To fight Islamophobia is to engage with diversity

To+fight+Islamophobia+is+to+engage+with+diversity

Claire Cornetta

Although there are no notable cases of of violence, Muslims feel pressure to conform due to prejudices on campus.

From threats to ban all Muslims from entering the U.S. to making outlandish generalizations and accusations against Muslim civilians post-9/11, President Donald Trump has frequently made headlines with his notable anti-Muslim sentiments and legislative proposals.

“I think Islam hates us,” Trump said to CNN in March 2016. “There’s something there that — there’s a tremendous hatred there. There’s a tremendous hatred. We have to get to the bottom of it. There’s an unbelievable hatred of us.”

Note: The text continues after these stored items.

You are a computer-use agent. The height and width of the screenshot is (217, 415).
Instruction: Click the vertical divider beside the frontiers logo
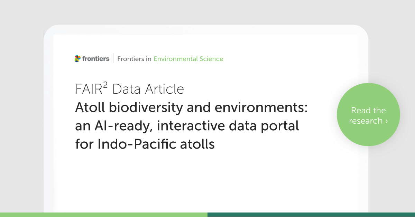(113, 59)
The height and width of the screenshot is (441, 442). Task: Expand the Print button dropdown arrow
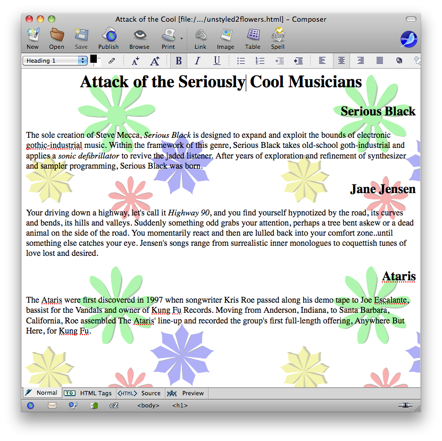pos(181,38)
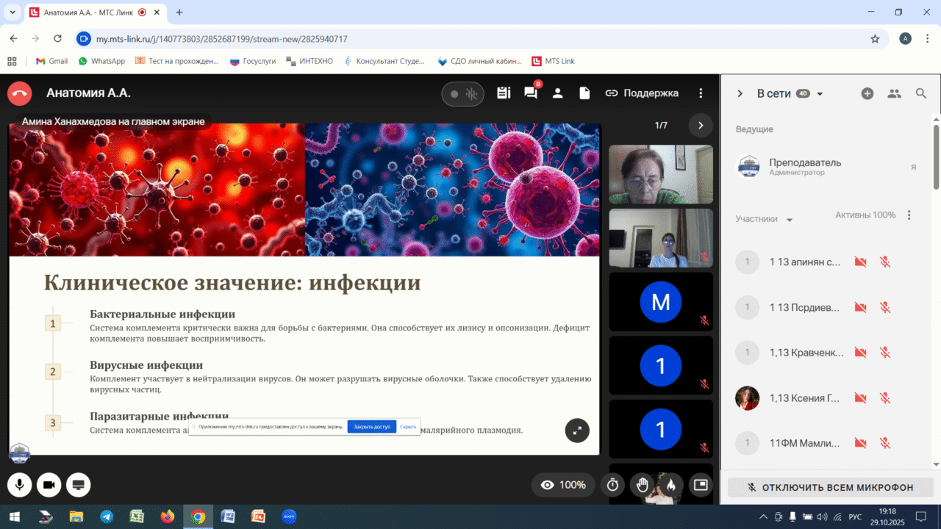Toggle the recording switch in header
The width and height of the screenshot is (941, 529).
[x=462, y=94]
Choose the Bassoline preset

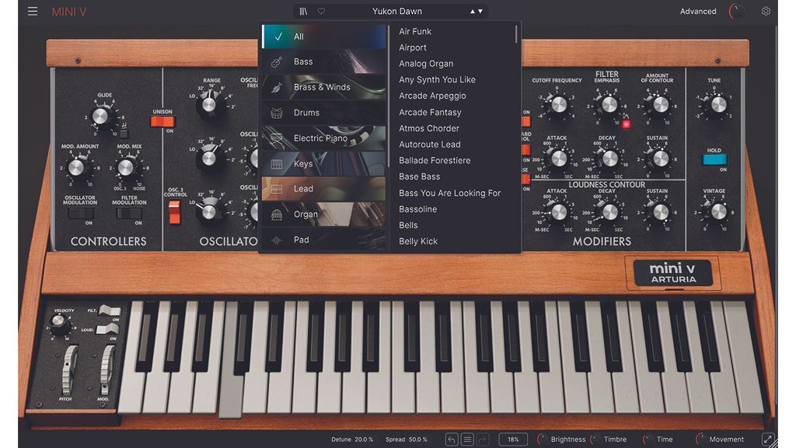pos(419,208)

Hostility toward Muslims in the U.S. is at the highest rate it has been since 9/11. In 2015, the FBI recorded 91 physical assaults on Muslims motivated by anti-Islam prejudice, indicating a 67 percent increase from the preceding year, according to Pew Research Center. More recently, a report from the Council on American-Islamic Relations shows that the number of hate crimes against Muslims has increased 91 percent in the first half of 2017 from the rate in the first half of 2016.

For members of the Wake Forest Muslim community, the time since 9/11 has been tumultuous, and Trump’s hostile words of intent have only made worse their feelings of insecurity.

“We’ve seen white supremacists and white nationalists feeling emboldened, and we have had a target on our backs since 2001,” said alumnus Mustafa Abdullah, founder of the new Muslim Alumni Association.

One former member of the Wake Forest Muslim community knew these feelings well, having dealt with personal and institutional-level discrimination. Imam Khalid Griggs, who served as a community advisor to the Chaplain’s office for 10 years before holding an official position for another seven years, was the first staff member brought on to specifically address the needs of the Muslim community.

“Imam Griggs laid the groundwork; we wouldn’t be here without him,” said alumnus Naijla Faizi, Griggs’ successor and the new director of Muslim Life Programming.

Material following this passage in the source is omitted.